Dos torres y una espadaña

Quedan 37 días. 

Continué el ensanche mirando sin perder detalle, el mercado, los colegios, escalones y esquinas. Dejando atrás una de las torres y en busca de la siguiente. Moderna y blanca. Candelilla. Plaza. Niños. Olor a café y tostadas de aceite con jamón. Candelilla. Patios con vecinos hablando sus idiomas entendiéndose en el mismo lenguaje. Otra torre atrás. Casitas bajas. Julián de Ávila y San Juan de la Cruz. Plaza de las Moradas. Juegos de niños. Espadaña.

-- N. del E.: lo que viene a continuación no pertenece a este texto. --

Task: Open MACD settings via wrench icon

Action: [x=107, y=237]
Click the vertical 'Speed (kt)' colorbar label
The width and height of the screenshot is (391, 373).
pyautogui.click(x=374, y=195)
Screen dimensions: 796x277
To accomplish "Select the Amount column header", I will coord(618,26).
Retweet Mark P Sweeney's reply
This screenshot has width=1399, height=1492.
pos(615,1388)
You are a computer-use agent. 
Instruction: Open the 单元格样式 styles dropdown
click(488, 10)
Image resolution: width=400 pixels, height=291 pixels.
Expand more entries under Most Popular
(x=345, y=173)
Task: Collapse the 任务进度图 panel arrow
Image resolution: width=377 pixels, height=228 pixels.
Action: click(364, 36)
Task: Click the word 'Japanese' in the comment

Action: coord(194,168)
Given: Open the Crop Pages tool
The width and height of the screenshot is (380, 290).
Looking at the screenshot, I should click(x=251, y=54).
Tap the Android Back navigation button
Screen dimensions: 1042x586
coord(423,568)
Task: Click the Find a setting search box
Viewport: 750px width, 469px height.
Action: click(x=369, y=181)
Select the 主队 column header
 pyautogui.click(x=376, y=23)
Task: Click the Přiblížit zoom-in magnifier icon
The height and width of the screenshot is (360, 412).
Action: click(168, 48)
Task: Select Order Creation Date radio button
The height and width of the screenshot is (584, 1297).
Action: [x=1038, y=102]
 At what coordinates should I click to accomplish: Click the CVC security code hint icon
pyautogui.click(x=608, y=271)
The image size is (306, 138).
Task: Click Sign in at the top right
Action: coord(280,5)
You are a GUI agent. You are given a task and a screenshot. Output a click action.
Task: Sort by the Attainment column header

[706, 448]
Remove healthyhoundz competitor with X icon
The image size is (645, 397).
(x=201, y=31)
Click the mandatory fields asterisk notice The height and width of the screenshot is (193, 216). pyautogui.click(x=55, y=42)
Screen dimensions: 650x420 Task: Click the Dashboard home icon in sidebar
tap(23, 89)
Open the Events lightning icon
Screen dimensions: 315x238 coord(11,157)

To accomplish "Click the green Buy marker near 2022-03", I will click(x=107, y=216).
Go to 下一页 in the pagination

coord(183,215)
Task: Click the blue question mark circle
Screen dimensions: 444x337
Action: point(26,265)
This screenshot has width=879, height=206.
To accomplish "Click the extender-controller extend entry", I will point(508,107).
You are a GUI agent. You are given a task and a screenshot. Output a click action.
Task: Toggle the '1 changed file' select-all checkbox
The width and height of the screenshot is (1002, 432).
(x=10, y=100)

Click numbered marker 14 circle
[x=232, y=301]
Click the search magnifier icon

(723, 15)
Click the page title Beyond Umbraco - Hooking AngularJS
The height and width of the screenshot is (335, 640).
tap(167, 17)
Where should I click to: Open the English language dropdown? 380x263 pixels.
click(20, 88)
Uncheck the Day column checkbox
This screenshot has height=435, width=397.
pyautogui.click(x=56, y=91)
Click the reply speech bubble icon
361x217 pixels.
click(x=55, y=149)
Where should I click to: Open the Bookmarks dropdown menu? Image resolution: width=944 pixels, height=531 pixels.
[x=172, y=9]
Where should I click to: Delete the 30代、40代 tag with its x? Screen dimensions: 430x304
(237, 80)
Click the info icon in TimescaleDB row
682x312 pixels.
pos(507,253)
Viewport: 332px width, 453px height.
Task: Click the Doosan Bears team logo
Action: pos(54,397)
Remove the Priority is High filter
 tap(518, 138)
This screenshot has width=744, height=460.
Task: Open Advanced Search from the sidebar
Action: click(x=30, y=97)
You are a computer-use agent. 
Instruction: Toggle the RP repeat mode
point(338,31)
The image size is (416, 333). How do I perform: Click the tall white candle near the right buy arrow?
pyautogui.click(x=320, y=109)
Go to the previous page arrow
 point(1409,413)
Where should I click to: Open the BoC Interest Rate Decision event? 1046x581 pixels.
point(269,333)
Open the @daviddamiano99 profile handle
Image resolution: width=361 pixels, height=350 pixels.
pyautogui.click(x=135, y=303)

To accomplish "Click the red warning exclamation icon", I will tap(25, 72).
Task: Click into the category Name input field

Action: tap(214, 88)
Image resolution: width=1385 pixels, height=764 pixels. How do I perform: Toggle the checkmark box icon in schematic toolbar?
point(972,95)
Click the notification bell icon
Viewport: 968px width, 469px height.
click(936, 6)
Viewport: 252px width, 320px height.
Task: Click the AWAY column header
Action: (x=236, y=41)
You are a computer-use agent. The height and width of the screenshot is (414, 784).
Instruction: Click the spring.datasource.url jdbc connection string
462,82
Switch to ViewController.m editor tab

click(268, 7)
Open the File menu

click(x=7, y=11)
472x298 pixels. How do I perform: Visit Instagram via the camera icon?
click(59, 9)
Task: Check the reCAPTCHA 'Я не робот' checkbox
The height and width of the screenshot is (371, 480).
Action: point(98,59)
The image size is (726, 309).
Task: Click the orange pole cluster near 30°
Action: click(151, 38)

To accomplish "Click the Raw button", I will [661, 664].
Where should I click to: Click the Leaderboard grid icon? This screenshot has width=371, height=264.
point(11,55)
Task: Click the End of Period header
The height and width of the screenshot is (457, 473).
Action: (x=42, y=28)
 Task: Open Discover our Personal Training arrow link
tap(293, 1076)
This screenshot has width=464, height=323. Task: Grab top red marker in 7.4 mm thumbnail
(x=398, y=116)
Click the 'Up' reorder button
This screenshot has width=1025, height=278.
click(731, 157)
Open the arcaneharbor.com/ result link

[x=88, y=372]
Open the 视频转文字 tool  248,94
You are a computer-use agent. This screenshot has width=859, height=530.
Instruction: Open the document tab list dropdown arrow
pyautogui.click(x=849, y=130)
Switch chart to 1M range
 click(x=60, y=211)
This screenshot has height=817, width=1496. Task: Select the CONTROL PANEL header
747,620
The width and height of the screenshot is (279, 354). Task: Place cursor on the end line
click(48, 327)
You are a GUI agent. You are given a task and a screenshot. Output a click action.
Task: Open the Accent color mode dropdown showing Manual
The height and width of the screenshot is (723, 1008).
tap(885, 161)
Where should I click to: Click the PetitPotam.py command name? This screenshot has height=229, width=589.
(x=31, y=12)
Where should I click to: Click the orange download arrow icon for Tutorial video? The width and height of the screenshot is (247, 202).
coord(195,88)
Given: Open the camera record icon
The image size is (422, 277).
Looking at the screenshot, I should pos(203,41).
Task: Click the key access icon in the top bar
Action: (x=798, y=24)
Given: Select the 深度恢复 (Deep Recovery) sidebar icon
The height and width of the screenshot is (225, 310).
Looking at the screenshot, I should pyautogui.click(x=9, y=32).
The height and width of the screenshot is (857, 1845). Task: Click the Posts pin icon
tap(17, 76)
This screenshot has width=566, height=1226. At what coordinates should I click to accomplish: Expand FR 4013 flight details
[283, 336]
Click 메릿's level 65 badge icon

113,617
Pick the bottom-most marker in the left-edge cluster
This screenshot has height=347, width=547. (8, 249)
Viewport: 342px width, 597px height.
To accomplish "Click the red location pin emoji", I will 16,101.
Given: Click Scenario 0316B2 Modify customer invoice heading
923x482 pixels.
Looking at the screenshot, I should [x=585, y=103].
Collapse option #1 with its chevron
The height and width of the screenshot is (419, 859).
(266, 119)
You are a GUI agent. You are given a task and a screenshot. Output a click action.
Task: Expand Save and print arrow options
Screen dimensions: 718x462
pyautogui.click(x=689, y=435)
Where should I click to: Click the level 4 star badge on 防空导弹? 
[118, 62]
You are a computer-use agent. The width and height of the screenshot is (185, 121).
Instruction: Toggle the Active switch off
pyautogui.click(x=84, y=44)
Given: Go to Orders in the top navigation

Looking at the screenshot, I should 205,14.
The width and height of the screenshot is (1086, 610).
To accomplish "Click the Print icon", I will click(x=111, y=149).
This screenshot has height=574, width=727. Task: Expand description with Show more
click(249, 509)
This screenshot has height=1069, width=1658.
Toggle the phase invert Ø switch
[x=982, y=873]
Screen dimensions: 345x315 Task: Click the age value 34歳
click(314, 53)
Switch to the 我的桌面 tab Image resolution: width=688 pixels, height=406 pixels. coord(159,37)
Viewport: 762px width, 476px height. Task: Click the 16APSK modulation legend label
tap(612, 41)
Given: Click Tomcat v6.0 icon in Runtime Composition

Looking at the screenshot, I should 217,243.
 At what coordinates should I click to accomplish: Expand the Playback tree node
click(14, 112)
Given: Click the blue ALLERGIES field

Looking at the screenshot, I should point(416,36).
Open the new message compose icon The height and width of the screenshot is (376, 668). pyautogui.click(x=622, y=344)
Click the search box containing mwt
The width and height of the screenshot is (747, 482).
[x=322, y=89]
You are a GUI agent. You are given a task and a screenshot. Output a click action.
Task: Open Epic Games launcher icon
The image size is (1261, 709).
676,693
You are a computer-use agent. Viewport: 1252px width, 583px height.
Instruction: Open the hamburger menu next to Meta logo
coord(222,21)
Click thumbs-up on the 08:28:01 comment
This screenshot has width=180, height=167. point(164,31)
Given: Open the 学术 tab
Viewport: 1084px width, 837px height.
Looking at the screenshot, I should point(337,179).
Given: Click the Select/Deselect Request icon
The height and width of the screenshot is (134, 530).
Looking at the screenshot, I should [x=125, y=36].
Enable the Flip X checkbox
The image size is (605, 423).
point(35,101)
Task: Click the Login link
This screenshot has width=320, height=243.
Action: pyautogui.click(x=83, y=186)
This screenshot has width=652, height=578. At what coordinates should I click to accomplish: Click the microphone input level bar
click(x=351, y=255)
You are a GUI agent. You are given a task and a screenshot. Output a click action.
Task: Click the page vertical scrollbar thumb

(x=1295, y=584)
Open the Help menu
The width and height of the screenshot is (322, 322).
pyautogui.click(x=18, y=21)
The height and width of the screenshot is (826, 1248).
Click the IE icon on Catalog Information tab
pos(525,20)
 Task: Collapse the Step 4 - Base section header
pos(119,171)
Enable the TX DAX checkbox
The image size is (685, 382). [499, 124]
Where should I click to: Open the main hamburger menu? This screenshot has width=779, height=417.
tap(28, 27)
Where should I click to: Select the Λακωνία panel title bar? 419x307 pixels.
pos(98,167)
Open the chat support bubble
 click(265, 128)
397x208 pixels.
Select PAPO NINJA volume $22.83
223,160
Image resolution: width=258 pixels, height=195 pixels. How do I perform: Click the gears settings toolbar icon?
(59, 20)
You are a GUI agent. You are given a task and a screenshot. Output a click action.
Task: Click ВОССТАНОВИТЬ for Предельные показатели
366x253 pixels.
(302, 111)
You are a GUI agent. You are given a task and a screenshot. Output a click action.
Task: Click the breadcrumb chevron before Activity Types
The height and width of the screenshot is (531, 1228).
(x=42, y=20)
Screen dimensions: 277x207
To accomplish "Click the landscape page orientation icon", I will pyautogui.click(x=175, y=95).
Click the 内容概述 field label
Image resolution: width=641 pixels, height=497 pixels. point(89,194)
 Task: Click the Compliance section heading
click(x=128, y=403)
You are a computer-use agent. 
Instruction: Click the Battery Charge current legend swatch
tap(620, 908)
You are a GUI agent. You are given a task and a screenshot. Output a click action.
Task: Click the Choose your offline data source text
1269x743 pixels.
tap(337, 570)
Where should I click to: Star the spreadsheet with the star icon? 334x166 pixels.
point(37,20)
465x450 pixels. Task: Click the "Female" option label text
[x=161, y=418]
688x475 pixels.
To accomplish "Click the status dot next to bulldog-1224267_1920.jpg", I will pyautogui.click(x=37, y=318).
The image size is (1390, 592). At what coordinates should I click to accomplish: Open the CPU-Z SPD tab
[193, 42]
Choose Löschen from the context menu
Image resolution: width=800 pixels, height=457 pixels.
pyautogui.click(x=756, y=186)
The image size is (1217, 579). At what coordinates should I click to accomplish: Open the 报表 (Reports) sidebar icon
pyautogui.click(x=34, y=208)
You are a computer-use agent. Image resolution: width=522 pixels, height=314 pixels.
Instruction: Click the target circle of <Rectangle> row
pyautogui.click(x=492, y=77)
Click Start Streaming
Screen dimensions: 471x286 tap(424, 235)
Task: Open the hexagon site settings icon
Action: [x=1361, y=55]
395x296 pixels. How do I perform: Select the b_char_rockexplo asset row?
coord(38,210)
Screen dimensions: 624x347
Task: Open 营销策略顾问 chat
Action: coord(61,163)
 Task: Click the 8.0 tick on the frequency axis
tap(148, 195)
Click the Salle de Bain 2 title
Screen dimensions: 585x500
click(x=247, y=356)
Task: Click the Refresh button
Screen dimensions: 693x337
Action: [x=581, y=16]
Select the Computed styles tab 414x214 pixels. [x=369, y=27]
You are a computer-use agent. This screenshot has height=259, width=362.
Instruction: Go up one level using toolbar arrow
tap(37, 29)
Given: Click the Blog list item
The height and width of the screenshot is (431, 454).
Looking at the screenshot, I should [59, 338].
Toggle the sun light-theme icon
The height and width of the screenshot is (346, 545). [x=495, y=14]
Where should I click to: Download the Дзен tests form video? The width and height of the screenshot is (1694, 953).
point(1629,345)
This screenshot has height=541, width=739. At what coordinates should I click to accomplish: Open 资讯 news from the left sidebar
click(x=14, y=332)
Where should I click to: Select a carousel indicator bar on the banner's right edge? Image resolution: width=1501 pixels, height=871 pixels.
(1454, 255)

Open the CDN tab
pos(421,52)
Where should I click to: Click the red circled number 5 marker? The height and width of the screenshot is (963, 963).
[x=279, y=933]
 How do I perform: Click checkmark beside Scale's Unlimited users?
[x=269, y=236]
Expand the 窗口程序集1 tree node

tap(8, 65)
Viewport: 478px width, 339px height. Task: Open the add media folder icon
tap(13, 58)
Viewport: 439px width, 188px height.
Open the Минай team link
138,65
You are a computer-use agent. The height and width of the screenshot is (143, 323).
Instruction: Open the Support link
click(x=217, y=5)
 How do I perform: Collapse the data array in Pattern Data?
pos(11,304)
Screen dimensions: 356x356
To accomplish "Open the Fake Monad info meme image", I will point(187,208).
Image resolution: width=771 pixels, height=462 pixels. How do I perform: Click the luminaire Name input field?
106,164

Azulejo en la puerta. En su mano el poder y el imperio. Dentro las pinturas al fresco de Juan Miguel Sánchez. Modernidad y arte sacro. Qué pena no se fomente su visita entre el resto de la ciudad, por qué no se enseña a perder el miedo a descubrir. Y un hombre mayor que desde uno de los bancos me observaba se levantó lentamente y me dijo, amigo ¿sabe que aquí compartieron una noche el Señor de las Penas de San Vicente camino de Juan XXIII y el Gran Poder? No, no lo sabía. Catorce años tenía y le puedo decir que no se rezó con más devoción en la ciudad que aquellas semanas. De un tiempo hacia acá, rara vez suelo entrar en alguna iglesia, quizás, no sé, puede que haya perdido la fe, me apostillaba en un tono bajito y que con la distancia y la mascarilla casi no oía, ya no entro pero no falto cada viernes, bajo y me siento en la plaza y recuerdo a los que se fueron. A aquellos que lloraron de alegría como nunca se había llorado.